Our previous study's introduction of the malonic acid assimilation pathway into Escherichia coli enabled biosynthesis of 3-Hydroxypropionate (3-HP) from malonate. However, the relatively low uptake activity of tripartite ATP-independent periplasmic (TRAP) malonic acid transporter (MatPQM) is considered rate-limiting in malonate utilization. Here, to improve the transport performance of this importer, MatP variants were obtained via directed evolution and a novel developed enzyme-inhibition-based high throughput screening approach. This plate chromogenic screening method is based on the fact that malonic acid inhibits both of succinate dehydrogenase activity and further the capability of the reduction of methylene-blue to methylene-white. The best mutant E103G/S194G/Y218H/L235P/N272S showed twofold increased transport efficiency compared to the wild-type.

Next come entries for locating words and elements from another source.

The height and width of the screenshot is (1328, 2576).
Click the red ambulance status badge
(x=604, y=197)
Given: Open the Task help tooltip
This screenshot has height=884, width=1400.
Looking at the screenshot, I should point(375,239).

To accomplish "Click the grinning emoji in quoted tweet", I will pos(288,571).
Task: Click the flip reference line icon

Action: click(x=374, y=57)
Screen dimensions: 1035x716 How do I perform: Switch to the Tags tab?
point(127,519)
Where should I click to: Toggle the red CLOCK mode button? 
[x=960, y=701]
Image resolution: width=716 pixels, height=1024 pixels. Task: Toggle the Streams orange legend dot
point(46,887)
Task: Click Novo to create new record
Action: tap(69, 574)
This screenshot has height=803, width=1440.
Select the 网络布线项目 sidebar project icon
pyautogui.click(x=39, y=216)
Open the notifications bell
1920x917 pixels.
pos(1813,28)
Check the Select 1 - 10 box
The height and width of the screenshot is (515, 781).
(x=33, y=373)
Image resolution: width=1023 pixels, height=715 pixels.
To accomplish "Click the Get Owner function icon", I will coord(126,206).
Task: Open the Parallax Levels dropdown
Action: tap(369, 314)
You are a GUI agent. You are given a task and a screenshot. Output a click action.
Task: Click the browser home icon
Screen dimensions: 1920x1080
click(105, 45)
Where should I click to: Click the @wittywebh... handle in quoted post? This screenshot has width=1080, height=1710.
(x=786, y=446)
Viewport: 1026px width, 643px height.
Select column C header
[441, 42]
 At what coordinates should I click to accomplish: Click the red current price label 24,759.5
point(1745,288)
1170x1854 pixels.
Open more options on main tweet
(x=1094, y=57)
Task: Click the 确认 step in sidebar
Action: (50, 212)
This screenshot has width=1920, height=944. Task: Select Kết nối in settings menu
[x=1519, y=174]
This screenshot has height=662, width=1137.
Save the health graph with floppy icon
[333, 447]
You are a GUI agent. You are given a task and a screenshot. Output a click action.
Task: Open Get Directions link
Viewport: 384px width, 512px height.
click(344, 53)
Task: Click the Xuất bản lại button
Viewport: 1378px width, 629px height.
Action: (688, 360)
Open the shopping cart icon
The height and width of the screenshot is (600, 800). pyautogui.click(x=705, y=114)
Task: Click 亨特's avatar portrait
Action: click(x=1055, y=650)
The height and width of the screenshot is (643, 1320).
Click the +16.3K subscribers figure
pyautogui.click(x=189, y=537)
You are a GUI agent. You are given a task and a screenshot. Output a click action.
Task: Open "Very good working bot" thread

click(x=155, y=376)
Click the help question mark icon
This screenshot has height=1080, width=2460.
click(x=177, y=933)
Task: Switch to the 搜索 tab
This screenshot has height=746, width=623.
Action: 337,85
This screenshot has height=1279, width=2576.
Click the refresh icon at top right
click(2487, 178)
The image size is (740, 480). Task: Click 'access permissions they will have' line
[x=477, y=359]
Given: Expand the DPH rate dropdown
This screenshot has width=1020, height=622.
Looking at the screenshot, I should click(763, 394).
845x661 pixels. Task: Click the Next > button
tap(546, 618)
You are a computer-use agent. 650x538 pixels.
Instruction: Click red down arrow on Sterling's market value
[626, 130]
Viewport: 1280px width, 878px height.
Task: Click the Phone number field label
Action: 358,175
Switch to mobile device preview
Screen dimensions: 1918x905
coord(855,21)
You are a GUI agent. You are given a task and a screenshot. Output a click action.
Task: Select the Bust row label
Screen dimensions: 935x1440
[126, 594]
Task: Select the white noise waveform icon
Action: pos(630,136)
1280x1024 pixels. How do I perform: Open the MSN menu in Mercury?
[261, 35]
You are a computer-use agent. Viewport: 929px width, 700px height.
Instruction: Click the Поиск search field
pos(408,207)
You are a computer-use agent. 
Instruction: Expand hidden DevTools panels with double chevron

ITC assay and structural analysis revealed that increased binding affinity of the mutant to the ligand was the reason for improved uptake activity of MatPQM. Finally, the engineered strain harboring the evolved mutant produced 20.08 g/L 3-HP with the yield of 0.87 mol/mol malonate in a bioreactor. Therefore, the well-established directed evolution strategy can be regarded as the reference work for other TRAP-type transporters engineering. And, this transporter mutant with enhanced malonic acid uptake activity has broad applications in the microbial biosynthesis of malonyl-CoA-derived valuable compounds in bacteria.

Automated summary

This study improved the transport performance of the MatPQM importer by obtaining MatP variants through directed evolution and a novel enzyme-inhibition-based high throughput screening approach. The best mutant, E103G/S194G/Y218H/L235P/N272S, showed twofold increased transport efficiency compared to the wild-type. Improved binding affinity of the mutant to the ligand was found to be the reason for the enhanced uptake activity of MatPQM. The engineered strain produced 20.08 g/L 3-HP with a yield of 0.87 mol/mol malonate, demonstrating the broad applications of this transporter mutant in microbial biosynthesis.